## WHAT THE TASK REQUIRES
Pick out and copy each line of the material below that contains the word "with". Case counts.

## ROWS
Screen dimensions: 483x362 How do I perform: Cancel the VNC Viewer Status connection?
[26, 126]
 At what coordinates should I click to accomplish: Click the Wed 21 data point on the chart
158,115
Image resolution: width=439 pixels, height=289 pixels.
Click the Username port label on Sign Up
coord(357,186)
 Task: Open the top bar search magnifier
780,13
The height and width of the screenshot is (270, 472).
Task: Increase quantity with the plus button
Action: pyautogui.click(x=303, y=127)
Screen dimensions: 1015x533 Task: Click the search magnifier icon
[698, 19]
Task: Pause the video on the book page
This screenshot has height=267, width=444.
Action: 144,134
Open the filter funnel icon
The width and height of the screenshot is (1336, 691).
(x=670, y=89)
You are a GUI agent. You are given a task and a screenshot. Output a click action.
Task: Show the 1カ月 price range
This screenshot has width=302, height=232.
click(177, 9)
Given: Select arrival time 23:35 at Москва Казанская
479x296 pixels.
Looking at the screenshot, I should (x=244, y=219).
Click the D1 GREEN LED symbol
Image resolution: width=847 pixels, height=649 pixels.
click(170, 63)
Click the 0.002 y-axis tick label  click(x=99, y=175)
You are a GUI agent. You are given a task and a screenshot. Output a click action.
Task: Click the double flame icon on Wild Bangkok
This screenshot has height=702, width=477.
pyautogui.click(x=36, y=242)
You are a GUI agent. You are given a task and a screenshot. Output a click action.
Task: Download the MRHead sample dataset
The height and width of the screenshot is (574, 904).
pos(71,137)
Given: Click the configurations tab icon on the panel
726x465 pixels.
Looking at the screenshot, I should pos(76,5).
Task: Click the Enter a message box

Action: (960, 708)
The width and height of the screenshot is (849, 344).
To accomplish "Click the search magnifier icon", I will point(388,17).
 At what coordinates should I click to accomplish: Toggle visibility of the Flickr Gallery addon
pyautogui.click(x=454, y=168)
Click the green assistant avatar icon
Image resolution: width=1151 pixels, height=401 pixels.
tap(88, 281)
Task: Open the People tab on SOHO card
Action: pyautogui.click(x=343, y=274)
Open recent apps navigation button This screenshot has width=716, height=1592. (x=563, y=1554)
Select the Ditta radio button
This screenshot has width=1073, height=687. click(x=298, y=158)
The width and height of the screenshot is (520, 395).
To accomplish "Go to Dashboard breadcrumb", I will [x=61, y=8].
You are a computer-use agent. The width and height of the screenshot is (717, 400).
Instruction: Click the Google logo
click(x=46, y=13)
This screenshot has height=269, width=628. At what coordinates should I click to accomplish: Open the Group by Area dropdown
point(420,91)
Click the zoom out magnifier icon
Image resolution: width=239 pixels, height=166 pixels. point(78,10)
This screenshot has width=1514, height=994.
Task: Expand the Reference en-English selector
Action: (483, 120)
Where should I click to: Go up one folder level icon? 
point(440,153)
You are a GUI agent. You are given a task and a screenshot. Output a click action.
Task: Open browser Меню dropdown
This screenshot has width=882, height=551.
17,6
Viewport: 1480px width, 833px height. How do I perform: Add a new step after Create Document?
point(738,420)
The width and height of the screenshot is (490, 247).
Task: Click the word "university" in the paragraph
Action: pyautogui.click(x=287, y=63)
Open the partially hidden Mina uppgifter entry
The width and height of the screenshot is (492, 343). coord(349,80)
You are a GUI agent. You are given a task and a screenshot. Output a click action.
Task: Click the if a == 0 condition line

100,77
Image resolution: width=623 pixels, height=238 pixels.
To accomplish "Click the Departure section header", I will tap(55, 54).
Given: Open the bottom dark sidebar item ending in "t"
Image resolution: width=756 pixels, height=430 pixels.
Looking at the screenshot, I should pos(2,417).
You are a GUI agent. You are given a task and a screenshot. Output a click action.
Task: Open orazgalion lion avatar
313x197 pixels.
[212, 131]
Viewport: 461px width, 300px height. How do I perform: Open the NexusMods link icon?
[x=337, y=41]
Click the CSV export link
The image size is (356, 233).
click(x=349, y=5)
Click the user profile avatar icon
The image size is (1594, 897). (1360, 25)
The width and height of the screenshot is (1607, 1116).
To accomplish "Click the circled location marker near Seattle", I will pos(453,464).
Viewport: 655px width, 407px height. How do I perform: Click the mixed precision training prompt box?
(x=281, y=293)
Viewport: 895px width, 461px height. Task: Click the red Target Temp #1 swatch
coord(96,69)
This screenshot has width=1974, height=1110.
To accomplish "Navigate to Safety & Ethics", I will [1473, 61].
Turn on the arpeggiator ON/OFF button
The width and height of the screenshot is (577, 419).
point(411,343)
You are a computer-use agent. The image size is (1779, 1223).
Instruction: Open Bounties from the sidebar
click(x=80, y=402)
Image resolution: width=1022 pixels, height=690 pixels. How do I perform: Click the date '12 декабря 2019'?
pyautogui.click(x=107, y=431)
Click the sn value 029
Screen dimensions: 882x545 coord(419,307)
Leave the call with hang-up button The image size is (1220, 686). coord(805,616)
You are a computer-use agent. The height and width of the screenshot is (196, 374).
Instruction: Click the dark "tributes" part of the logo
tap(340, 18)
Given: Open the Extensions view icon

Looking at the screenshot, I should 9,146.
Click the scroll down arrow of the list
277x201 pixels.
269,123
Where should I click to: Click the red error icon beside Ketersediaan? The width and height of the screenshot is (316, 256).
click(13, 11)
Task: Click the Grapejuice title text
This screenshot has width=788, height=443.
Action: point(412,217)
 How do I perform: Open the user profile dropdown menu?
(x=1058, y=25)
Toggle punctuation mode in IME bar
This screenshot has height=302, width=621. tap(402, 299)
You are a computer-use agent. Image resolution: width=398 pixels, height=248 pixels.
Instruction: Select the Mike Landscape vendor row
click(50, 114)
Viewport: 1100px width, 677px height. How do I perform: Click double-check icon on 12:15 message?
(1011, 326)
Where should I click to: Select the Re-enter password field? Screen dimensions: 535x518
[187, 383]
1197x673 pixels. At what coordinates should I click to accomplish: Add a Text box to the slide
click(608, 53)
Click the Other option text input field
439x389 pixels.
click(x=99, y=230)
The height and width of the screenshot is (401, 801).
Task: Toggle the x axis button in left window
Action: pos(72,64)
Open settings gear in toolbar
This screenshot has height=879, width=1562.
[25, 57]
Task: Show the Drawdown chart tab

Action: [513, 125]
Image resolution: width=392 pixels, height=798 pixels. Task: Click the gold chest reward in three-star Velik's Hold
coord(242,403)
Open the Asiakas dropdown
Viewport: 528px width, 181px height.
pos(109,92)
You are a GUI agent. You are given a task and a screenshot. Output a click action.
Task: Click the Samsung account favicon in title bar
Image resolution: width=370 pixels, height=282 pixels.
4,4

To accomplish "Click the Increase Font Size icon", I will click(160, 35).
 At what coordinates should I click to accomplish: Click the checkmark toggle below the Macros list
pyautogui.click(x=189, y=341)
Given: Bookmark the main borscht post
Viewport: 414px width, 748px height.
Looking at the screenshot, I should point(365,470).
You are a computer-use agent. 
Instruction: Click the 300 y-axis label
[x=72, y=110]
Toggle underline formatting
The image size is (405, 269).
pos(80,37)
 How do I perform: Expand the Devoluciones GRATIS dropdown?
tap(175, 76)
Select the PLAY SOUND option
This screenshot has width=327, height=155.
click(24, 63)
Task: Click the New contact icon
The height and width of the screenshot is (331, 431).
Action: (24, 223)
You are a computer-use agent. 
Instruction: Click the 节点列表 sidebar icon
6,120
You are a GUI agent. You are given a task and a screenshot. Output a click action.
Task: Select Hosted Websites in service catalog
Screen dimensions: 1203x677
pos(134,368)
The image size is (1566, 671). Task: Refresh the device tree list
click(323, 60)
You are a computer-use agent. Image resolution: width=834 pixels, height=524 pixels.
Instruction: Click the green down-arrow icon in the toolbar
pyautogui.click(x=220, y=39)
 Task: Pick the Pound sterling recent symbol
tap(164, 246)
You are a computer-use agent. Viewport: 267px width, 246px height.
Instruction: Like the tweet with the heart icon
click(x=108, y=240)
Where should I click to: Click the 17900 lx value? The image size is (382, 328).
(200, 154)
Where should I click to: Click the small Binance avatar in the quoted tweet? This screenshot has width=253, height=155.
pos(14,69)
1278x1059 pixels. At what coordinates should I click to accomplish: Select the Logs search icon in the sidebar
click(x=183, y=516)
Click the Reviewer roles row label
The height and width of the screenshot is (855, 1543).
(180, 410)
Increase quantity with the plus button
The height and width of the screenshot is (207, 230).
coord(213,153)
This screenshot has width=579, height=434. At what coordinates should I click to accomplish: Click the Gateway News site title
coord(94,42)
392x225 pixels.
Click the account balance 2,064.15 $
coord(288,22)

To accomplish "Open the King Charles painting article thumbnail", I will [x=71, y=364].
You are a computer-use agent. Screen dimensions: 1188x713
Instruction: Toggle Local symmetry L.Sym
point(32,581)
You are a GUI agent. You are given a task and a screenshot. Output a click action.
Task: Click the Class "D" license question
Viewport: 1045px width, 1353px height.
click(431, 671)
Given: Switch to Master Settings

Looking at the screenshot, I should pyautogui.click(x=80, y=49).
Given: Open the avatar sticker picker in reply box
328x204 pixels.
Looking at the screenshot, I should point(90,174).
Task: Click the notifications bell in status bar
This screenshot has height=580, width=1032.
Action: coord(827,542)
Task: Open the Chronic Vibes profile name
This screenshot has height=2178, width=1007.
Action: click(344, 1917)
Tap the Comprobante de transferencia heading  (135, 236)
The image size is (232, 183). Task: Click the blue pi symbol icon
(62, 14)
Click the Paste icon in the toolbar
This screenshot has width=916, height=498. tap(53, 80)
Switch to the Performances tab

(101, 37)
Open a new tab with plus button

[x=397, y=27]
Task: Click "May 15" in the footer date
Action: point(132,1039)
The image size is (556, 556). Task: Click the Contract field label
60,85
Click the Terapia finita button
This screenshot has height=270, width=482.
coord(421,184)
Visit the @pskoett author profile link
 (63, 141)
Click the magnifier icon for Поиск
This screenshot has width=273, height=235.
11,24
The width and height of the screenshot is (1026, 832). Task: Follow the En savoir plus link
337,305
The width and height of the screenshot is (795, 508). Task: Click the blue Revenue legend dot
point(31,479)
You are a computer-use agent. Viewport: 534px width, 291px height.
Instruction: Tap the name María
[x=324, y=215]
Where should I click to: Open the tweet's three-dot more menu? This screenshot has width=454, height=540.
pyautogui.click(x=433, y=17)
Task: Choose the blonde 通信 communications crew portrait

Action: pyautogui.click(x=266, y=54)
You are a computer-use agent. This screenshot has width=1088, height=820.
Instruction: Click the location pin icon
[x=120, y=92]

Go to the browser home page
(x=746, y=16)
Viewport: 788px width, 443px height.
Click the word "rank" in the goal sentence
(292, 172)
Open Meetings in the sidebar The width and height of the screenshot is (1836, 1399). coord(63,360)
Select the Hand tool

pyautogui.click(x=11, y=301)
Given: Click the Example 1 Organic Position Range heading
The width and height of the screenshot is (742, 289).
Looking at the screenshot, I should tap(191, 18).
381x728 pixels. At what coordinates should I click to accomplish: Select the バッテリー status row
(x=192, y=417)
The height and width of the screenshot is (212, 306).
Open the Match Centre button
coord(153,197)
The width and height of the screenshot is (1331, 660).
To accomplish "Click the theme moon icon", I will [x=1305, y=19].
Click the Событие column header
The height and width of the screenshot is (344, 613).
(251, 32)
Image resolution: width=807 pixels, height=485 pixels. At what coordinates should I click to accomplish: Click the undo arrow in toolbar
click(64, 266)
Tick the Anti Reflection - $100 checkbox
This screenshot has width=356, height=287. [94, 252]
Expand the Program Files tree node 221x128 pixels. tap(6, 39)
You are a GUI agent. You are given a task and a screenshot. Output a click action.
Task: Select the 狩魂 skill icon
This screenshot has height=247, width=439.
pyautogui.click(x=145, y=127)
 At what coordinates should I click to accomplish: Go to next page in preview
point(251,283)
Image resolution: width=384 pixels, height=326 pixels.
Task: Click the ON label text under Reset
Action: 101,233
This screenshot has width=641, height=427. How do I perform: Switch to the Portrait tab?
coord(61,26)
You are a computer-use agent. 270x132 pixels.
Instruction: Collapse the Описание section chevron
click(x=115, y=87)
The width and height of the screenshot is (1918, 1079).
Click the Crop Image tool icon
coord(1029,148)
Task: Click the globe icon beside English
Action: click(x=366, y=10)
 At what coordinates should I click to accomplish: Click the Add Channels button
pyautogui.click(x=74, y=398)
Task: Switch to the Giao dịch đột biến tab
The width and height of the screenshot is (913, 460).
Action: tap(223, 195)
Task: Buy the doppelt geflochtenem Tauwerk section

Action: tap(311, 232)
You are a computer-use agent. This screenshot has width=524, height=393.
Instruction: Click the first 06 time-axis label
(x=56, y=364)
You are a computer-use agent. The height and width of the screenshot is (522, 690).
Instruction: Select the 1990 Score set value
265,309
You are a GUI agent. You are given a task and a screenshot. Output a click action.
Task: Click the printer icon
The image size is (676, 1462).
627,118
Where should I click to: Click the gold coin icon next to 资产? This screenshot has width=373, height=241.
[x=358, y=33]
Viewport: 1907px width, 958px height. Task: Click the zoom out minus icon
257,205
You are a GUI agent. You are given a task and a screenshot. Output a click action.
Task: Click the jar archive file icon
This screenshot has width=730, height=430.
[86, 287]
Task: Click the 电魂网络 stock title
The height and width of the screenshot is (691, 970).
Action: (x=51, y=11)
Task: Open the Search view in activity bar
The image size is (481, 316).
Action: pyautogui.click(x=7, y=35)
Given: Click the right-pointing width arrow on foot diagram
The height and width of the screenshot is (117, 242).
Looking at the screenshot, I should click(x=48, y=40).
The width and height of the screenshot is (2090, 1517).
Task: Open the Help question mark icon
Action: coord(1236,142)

## WRITTEN REPLY
Task: Increase quantity with the plus button
Leave the call with hang-up button The image size is (1220, 686). coord(805,616)
Instruction: Like the tweet with the heart icon
Increase quantity with the plus button
Open a new tab with plus button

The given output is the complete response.